# Aufgabe A:
Kannst du aus den Datensätzen die Zeilen von der Zeile mit „The image size is (1024, 736).“ bis einschließlich der Zeile mit „pyautogui.click(x=602, y=59)“ unverändert wiedergeben?

# Textabschnitt:

===============

Demgemäß seien die deutschen Gerichte gehalten, hiergegen den Europäischen Gerichtshof (EuGH) zur Vorabentscheidung nach Art. 234 Abs. 2 EGV anzurufen. Diesbezüglich formuliert sie - als Anregung an das Gericht - eine an den EuGH zu richtende Vorlagefrage.

Im Übrigen fehle es an einer wirksamen Aufhebung des Vormerkungsbescheides vom 11. Juli 1994, so dass es bei dessen Inhalt verbliebe. Dieser sei der Berechnung der Witwenrente daher zu Grunde zu legen.

Die Bekl. hat die angefochtenen Bescheide verteidigt und wiederholt, dass die Kl. den französischen Rechtsweg beschreiten müsse, sofern sie eine Einbeziehung monegassischer Versicherungszeiten in die französische Versicherungslast begehre.

Mit Urteil vom 11. Juni 2007 hat das SG im schriftlichen Verfahren nach § 124 Abs. 2 Sozialgerichtsgesetz - SGG - die Klage abgewiesen. Charakter und Umfang der Versicherungszeiten bestimme mit verbindlicher Wirkung der Träger des Staates, nach dessen Rechtsvorschriften sie zurückgelegt seien (BSG, Urteil vom 25. Februar 1992 - 4 RA 28/91). Die Anrechenbarkeit bestimme sich jedoch nach deutschen Rechtsvorschriften (BSG, Urteil vom 28 Januar 1977 - 4 RJ 144/76). Zweifel an der rechtmäßigen Umsetzung des Gemeinschaftsrechts durch die Bekl. bestünden nicht. Das Fürstentum Monaco sei als Drittstaat außerhalb der Europäischen Union zu verstehen. In Ermangelung eines Assoziierungsabkommens sowie des Fehlens eines bilateralen Abkommens zwischen der Bundesrepublik Deutschland und dem Fürstentum Monaco sei eine Berücksichtigung der streitigen Zeiten nach EU – Recht ausgeschlossen.

===============

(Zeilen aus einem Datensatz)
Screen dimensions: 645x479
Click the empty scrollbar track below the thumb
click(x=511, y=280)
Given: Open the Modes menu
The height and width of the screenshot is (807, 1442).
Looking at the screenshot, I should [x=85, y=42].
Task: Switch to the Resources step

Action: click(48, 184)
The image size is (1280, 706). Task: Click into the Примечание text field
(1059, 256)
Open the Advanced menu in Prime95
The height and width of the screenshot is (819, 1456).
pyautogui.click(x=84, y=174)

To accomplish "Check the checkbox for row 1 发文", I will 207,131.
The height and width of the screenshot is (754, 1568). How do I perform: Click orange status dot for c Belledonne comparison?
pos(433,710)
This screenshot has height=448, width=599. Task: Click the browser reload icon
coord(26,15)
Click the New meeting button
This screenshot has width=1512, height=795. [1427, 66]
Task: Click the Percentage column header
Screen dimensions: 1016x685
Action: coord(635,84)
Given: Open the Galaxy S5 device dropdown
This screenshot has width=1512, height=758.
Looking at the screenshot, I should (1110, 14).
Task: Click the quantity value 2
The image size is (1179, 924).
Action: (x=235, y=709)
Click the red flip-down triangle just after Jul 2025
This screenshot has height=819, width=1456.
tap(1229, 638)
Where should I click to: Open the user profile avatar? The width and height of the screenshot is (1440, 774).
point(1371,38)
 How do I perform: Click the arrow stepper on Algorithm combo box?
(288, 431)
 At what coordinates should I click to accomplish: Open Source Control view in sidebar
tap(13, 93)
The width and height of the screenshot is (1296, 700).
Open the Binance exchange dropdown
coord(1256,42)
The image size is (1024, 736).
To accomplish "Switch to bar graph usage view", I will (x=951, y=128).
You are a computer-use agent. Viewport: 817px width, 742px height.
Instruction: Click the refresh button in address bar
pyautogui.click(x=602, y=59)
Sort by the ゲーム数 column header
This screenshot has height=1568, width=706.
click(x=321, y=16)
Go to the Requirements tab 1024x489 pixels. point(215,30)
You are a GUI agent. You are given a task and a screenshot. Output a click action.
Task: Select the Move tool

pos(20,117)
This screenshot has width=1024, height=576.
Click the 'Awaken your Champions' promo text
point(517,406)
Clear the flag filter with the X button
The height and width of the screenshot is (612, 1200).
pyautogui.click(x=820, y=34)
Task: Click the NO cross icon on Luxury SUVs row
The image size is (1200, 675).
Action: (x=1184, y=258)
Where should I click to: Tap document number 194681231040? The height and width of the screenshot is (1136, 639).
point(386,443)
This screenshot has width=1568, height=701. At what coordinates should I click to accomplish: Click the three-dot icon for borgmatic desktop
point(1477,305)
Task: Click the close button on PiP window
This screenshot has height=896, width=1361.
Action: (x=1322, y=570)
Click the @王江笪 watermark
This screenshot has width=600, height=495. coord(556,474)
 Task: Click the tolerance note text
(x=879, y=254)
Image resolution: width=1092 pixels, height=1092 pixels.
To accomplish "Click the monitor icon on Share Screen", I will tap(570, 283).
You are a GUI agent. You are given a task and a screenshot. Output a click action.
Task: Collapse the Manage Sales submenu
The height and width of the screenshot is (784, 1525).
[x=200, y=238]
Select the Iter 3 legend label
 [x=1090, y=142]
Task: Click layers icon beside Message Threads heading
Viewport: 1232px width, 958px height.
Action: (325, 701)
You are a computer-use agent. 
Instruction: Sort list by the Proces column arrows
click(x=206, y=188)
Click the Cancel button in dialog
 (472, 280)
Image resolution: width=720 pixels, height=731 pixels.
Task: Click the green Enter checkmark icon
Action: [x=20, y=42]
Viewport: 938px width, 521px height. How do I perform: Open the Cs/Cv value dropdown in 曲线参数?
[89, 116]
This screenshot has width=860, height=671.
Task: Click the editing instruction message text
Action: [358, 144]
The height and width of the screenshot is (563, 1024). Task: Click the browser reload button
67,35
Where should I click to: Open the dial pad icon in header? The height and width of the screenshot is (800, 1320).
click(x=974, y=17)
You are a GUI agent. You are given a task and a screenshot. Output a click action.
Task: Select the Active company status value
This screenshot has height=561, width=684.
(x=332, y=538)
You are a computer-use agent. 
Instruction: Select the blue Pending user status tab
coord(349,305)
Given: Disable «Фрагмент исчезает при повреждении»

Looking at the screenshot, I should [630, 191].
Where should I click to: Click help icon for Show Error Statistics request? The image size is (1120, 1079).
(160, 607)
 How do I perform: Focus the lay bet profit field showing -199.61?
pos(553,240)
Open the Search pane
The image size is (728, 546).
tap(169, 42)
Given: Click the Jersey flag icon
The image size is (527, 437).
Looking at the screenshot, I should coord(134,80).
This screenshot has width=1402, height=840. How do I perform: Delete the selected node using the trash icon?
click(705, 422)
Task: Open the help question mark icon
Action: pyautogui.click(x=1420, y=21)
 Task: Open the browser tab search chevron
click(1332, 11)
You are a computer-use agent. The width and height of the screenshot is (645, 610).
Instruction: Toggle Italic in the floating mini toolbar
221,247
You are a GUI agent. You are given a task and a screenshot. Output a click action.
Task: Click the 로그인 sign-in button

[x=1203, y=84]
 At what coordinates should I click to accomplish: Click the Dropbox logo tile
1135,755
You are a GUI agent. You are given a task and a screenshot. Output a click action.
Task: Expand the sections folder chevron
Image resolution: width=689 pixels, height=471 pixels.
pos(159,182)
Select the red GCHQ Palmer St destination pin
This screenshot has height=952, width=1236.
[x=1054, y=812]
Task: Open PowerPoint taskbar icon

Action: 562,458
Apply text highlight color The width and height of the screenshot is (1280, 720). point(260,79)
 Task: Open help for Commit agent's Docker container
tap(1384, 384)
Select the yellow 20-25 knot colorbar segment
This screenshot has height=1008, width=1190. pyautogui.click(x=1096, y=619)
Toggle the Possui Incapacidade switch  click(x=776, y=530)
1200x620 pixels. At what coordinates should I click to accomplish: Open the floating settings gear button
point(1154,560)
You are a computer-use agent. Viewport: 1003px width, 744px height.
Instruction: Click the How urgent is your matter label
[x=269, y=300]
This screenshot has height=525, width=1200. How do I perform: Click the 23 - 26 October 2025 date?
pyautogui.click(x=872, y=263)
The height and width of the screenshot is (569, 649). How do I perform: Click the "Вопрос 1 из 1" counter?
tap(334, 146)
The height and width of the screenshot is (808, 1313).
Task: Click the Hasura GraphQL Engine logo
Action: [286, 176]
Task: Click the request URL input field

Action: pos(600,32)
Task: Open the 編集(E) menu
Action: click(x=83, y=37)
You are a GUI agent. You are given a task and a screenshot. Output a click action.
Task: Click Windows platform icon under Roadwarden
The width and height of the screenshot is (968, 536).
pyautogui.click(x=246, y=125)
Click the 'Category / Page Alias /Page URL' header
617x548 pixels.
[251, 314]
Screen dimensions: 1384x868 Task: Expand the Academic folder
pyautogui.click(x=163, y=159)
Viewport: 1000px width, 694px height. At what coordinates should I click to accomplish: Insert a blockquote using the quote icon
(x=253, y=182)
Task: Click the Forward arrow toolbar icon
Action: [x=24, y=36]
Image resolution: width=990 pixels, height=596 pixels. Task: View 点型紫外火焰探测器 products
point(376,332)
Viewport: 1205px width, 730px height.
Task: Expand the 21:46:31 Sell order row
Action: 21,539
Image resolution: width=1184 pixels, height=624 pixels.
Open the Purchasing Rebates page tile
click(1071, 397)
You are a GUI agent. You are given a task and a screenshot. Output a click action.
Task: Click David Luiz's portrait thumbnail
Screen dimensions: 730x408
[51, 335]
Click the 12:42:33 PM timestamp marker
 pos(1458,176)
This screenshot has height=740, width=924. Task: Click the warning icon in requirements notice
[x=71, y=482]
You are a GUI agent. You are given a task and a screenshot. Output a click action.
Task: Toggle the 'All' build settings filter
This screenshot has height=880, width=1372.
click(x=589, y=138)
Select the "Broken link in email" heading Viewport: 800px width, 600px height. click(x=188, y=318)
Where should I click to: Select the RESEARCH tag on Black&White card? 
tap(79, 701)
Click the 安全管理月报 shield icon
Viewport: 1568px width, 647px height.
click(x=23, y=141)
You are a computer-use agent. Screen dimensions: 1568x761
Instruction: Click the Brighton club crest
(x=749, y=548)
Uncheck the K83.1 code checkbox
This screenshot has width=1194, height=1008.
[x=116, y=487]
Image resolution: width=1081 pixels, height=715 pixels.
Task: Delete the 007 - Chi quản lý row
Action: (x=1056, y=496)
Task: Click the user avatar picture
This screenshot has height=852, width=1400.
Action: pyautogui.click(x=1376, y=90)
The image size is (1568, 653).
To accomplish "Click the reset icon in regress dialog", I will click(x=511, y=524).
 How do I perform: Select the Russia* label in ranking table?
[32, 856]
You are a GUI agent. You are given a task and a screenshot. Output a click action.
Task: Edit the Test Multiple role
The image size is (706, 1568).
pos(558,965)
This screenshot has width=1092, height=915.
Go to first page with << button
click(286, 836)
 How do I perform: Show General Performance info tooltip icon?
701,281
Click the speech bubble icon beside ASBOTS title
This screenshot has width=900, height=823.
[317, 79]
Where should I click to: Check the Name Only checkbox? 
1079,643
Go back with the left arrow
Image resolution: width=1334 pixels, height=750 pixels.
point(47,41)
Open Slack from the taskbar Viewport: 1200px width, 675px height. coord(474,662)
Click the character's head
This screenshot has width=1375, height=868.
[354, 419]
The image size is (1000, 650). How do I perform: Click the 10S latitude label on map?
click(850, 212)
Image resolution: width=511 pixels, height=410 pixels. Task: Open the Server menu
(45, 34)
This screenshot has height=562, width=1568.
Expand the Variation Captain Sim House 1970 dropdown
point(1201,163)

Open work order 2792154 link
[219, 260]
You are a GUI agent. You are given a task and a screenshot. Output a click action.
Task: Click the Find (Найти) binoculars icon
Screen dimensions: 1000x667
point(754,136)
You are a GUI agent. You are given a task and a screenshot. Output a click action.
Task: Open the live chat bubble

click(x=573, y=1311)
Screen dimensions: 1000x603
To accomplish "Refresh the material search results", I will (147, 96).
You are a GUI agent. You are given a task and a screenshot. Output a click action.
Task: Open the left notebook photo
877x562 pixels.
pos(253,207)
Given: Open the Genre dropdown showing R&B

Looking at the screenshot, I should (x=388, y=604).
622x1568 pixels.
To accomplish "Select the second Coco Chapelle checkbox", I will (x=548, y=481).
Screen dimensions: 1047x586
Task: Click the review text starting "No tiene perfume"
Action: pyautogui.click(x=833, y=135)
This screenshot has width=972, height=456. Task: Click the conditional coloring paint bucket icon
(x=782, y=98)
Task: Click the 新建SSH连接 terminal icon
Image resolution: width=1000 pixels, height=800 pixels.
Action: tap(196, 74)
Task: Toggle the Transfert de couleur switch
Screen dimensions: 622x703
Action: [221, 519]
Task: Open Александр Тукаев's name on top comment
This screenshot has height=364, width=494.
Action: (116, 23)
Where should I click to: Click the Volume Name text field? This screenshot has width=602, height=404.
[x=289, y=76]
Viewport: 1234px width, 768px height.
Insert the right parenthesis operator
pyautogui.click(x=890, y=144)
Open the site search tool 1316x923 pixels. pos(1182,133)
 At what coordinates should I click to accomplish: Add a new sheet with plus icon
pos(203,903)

===============

# Aufgabe B:
Schreib den Abschnitt des Gerichtstextes von „Demgemäß seien die“ bis einschließlich „zu richtende Vorlagefrage.“ wortgetreu ab.

# Antwort A:
The image size is (1024, 736).
To accomplish "Switch to bar graph usage view", I will (x=951, y=128).
You are a computer-use agent. Viewport: 817px width, 742px height.
Instruction: Click the refresh button in address bar
pyautogui.click(x=602, y=59)

# Antwort B:
Demgemäß seien die deutschen Gerichte gehalten, hiergegen den Europäischen Gerichtshof (EuGH) zur Vorabentscheidung nach Art. 234 Abs. 2 EGV anzurufen. Diesbezüglich formuliert sie - als Anregung an das Gericht - eine an den EuGH zu richtende Vorlagefrage.